Stored data:
────────

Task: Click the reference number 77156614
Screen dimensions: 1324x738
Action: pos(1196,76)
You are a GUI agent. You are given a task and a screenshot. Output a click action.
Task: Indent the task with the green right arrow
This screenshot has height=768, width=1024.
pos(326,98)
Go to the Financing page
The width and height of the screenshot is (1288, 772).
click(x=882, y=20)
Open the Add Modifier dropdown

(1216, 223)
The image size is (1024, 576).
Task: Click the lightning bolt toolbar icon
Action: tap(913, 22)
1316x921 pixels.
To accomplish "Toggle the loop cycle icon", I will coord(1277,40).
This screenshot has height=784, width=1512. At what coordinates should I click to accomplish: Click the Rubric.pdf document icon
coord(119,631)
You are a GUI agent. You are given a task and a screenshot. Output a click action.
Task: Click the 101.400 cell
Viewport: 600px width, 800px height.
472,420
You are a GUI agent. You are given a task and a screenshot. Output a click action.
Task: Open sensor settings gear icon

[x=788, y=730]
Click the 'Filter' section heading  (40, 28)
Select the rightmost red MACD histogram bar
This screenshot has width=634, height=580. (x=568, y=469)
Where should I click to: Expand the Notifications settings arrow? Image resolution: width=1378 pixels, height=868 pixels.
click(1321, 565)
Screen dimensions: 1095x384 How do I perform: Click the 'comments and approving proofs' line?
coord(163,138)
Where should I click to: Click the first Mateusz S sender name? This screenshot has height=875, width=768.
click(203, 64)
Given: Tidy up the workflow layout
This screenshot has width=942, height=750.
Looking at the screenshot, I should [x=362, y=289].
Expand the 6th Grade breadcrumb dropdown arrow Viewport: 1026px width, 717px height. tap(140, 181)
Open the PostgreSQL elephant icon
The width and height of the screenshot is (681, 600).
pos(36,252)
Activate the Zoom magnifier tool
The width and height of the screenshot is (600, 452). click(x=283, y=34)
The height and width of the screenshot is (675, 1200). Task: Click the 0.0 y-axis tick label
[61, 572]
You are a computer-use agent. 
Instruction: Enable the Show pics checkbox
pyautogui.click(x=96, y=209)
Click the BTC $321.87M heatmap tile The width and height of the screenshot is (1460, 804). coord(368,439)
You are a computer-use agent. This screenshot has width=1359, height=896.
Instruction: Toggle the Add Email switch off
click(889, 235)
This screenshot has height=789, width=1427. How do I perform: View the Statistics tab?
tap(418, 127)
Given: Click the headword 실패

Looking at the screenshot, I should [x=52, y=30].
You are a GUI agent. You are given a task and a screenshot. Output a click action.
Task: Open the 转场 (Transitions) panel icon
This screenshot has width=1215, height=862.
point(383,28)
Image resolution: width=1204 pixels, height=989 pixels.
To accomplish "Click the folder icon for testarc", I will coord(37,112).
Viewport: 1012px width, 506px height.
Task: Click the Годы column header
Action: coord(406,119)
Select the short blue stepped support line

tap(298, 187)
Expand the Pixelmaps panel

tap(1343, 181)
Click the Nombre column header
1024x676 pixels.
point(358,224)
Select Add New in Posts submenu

────────

BRIEF: Report all lines in the records that include the string "computer".

RESPONSE BOX:
You are a computer-use agent. 
You are a computer-use agent. This screenshot has width=1359, height=896.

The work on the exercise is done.